I think Katie K is off just a bit - Oh Mercy is a great record, and an underrated one, but it is not better than any of the three most recent Dylan records - but she gets big props for liking Oh Mercy that much.
A bit later, I came back into the office, where Hillary was entering the inventory into the computer, and she had fired up one of those radio stations where the program director has decided it’s better to put an iPod on repeat all night than pay a DJ - and the song playing at the moment I walked into the office was “Vogue,” by Madonna, and I laughed out loud.
That’s a non-sequitur, of course, but applies here because it made me laugh on a day when I was short on laughs - and goes back to a moment during theatre-cleaning a week or so ago when I made a joke that included the line “Strike a pose, there’s nothing to it,” and then tried to explain the way Todd Snider used that line in his song “My Generation (Part 2),” but did not do a very good job with my explanation.
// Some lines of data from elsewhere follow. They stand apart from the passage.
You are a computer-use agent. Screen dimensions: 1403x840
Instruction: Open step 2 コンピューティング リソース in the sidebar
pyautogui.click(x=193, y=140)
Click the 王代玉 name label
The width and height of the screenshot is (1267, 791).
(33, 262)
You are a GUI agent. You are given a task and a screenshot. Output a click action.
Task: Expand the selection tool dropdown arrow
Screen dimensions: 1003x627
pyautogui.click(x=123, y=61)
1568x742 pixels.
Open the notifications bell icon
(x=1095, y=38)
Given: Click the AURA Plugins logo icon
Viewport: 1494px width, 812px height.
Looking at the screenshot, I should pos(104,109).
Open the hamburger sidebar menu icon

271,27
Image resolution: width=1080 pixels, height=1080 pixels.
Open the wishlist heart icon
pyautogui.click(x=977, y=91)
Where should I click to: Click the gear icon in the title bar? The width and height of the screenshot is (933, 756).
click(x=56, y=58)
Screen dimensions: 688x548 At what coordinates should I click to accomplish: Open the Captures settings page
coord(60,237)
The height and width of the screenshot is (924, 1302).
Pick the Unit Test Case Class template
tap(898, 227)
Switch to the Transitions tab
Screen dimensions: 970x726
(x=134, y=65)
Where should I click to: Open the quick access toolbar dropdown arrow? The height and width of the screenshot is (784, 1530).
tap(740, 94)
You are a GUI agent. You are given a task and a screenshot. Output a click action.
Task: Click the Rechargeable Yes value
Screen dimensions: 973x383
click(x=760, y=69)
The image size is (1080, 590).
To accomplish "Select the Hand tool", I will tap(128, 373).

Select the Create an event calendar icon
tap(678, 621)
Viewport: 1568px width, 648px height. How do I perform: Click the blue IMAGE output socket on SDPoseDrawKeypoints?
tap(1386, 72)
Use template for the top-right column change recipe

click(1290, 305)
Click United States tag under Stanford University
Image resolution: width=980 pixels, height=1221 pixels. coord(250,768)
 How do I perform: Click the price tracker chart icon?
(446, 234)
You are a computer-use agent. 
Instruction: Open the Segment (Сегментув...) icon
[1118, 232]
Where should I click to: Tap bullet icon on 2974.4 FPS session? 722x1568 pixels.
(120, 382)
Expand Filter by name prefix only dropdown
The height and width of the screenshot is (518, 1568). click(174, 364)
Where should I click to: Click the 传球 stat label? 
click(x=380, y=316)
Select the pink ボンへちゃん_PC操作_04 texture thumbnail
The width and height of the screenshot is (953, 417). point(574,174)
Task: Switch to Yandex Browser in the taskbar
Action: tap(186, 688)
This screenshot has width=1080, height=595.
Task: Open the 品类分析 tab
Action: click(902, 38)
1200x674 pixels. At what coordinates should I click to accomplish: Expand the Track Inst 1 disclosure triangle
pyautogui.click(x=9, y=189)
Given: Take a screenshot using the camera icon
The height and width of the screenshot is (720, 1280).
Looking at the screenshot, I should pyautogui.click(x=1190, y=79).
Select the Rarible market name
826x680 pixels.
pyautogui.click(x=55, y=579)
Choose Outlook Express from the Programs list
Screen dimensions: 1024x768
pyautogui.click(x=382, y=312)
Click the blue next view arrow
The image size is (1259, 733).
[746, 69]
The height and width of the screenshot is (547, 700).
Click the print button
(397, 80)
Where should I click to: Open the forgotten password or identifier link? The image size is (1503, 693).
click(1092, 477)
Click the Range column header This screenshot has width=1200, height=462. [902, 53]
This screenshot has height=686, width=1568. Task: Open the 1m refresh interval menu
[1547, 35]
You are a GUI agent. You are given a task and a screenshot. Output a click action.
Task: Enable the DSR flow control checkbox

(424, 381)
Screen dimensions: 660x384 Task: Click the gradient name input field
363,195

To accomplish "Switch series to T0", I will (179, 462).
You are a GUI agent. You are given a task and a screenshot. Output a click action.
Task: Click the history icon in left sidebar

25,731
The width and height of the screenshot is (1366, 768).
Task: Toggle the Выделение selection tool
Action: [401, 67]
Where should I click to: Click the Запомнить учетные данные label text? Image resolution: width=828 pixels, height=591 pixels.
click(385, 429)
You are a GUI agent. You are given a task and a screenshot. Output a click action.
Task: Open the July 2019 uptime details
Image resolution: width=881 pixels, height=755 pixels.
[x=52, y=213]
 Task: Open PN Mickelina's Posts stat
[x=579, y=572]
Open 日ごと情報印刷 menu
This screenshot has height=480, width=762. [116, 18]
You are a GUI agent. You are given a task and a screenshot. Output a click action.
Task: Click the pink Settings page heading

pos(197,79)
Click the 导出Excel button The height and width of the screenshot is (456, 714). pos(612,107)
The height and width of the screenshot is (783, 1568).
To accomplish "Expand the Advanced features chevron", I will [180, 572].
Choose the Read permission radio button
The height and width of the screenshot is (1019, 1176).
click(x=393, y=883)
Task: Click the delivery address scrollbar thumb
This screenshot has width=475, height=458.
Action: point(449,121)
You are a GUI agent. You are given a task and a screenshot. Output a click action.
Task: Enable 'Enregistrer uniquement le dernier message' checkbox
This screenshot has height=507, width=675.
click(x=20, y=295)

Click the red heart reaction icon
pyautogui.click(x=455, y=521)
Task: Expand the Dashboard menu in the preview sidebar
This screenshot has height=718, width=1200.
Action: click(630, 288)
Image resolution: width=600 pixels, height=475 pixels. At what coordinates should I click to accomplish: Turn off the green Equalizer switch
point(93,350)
Oh well - Todd Snider, I suspect, is an acquired taste.
I came so close to passing on the Landmark job...mostly because of how much fun it was to work with my people at Clearwater. Every other aspect of it sucked out loud...but those cats I worked with were a lot of fun...
The cats I work with now at Landmark are more fun, though, and they have so much more soul than any other staff I have ever worked with...and this post has gotten quite a lot more into me than my posts ordinarlily do.
But like I said...this was a fuck of a day, and it was my people at work that redeemed it for me - nothing else about my day was even remotely cool. Thanks to all of you, for making the idea of going to work fun again...
Strike a pose - there’s nothing to it.
1 comment:
you knew all the words to "Vogue". i should have done the dance, but the inventory demanded my attention.
also, this comment-thingie recognizes me now..i'm confused, and a bit bewildered, but that is nothing unusual. i'll just go along with it.